Twitter’s Safety Consultants Say The Platform’s Ghosting Them

Let me go ahead and break out that “pretends to be shocked” gif.

Apparently, Twitter’s users aren’t the only ones disappointed in the platform. Members of the company’s Trust and Safety Council say Twitter has been failing to keep them in the loop for months regarding policy changes, according to a Wired report.

Yesterday, Wired published a letter sent to Twitter’s staff earlier this week signed “Twitter’s Trust and Safety Council Members” that describes the lack of communication between the two as “embarrassing” and calls for talks with Twitter CEO Jack Dorsey. Twitter did not immediately respond to Gizmodo’s request for comment.

“There have been no advance heads-up of Twitter’s policy or product changes to the council, leaving many of us to have no prior warning or let alone knowledge when answering press and media inquiries,” the letter (which you can read in full here) states.

In the past few months, Twitter revised its policies with clearer language, shrinking its rules from 2500 words to fewer than 600, and later updated how the platform defines and moderates “hateful conduct”, a measure that purportedly failed to impress civil rights organisations.

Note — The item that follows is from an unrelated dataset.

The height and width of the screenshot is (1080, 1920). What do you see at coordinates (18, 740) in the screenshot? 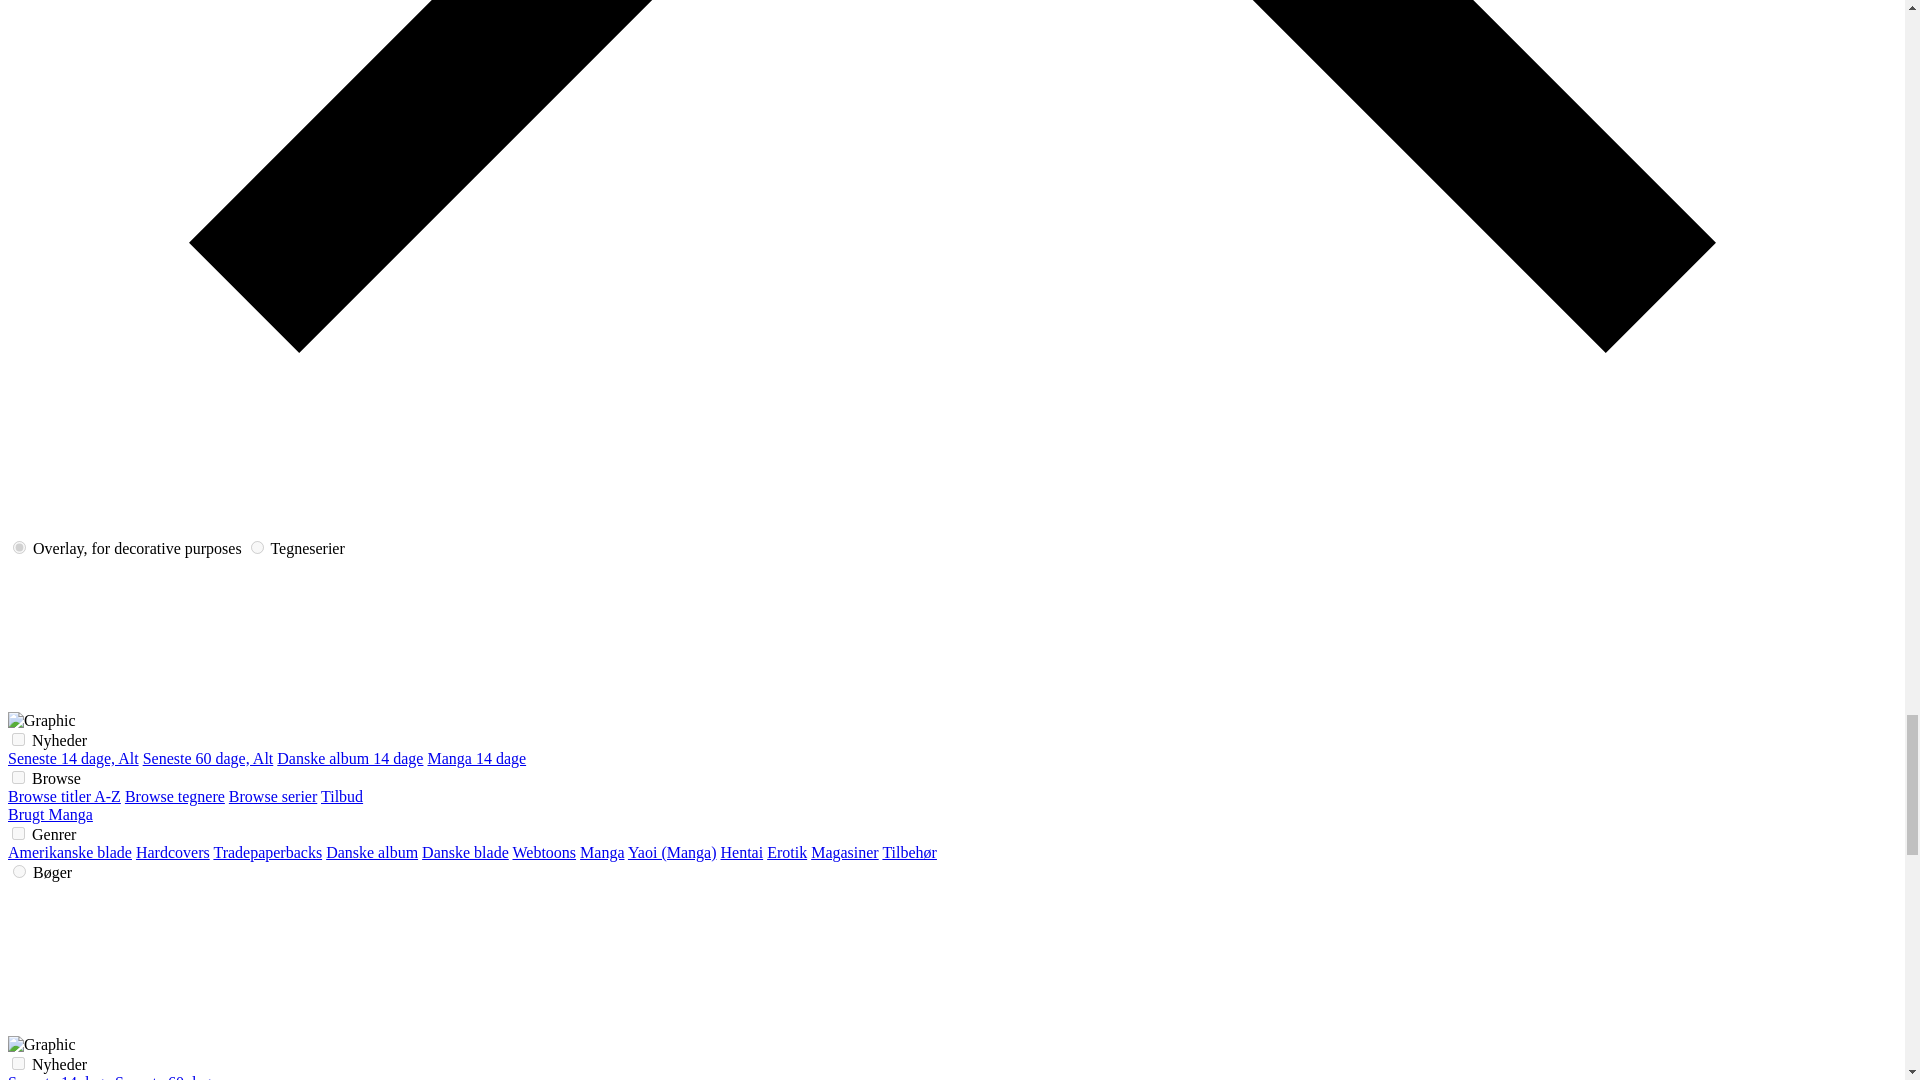
I see `on` at bounding box center [18, 740].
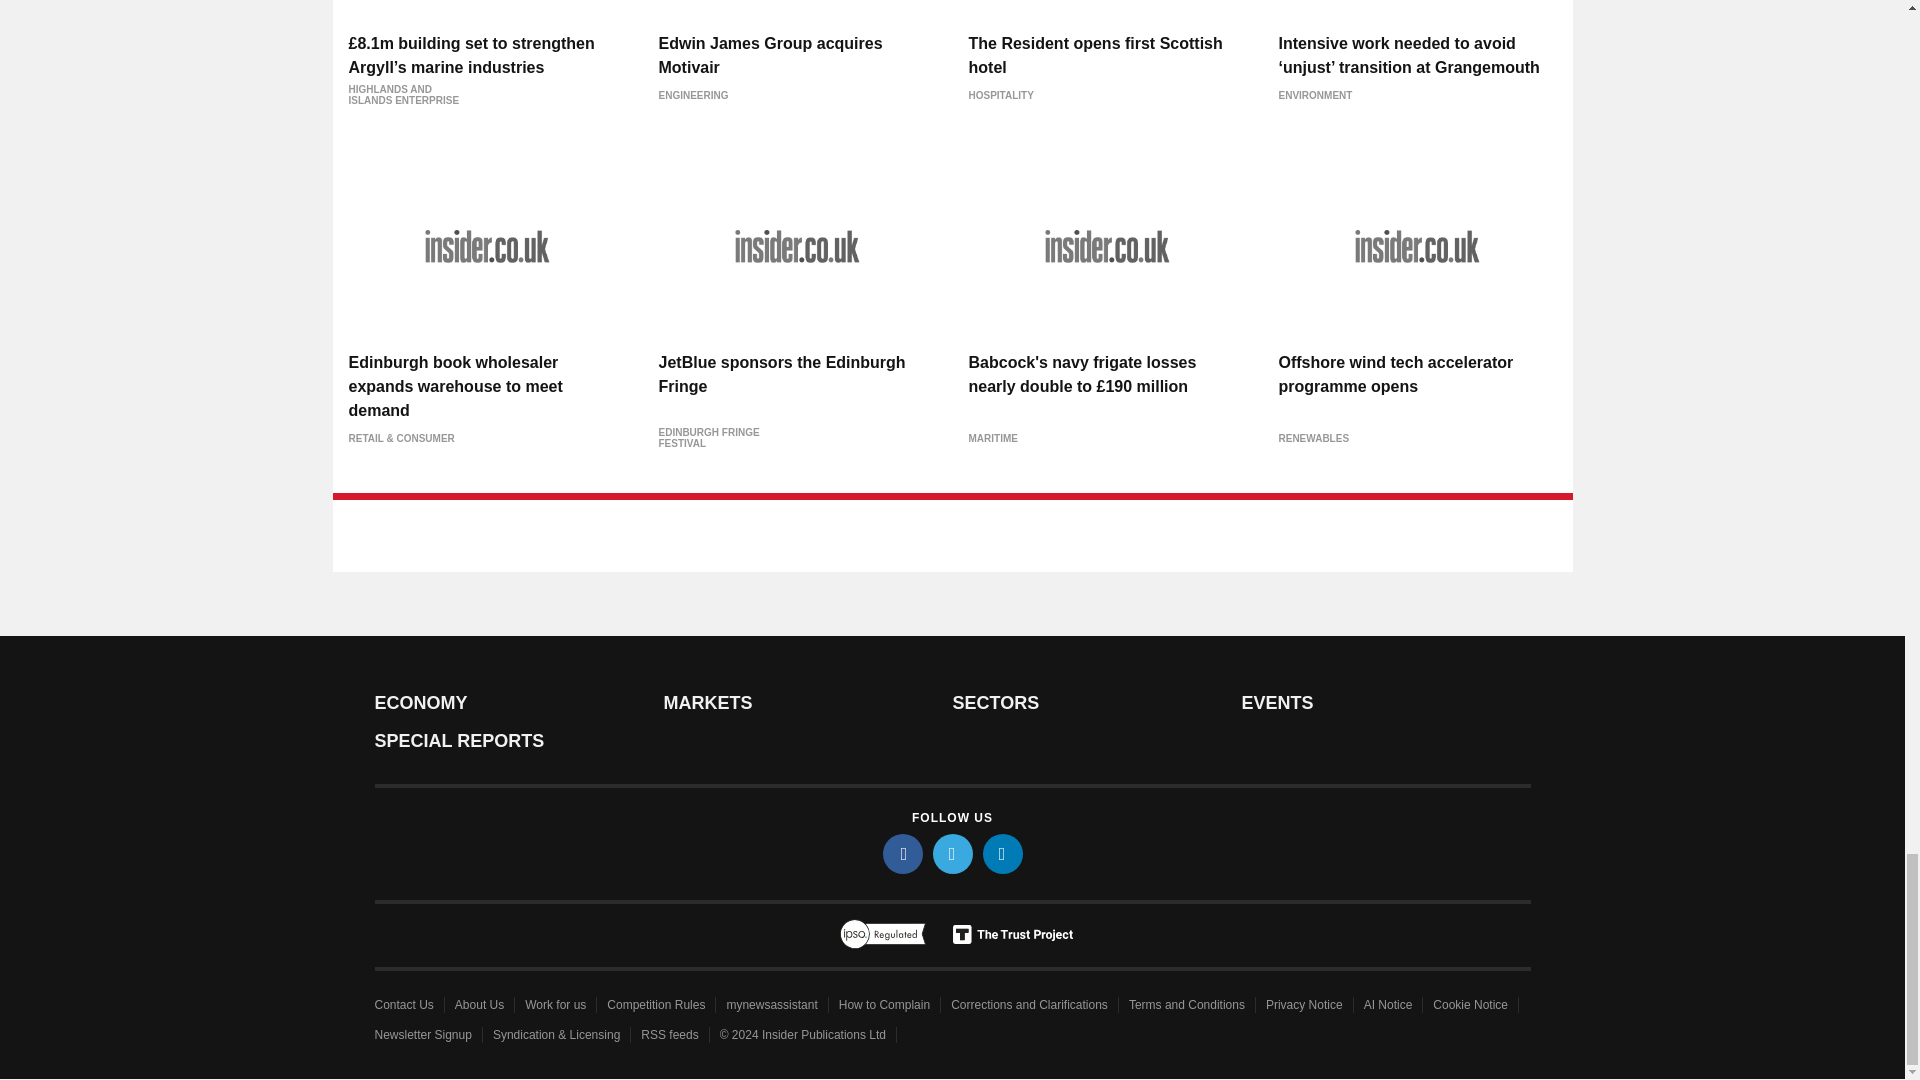 The width and height of the screenshot is (1920, 1080). What do you see at coordinates (1001, 853) in the screenshot?
I see `linkedin` at bounding box center [1001, 853].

Members of the Trust and Safety Council are not employees of Twitter, but rather a group of safety advocates, community groups and researchers the company collaborates with to help curb problems such as hate speech and harassment that have plagued its platform years.

Originally formed in 2016, the council hosts roughly 40 organisations and more than a dozen experts from around the world according to a blog post announcing its formation.

To Twitter’s credit, the letter begins by commending its collaboration with the council over the past two years. Council members had particularly high praise for the company’s annual Trust and Safety Council summit, calling last year’s “the best example of a way of working with safety partners within the entire industry”.

However, the letter goes on to describe a breakdown in communication not long after these events. The last groupwide update went out in December, the letter states, and the lack of news regarding any improvements or measures discussed at these summits has been frustrating.

And while some council members have purportedly received updates from corporate representatives, others have “heard absolutely nothing” from their regional Twitter contacts in 2019 so far, according to the letter.

So I suppose there is some solace in the fact that Twitter isn’t just ignoring some of its users’ calls to crack down on abuse; from the looks of this letter, the hellsite may even be ignoring the very people it brought on board to do just that. And quite honestly, that’d explain a lot.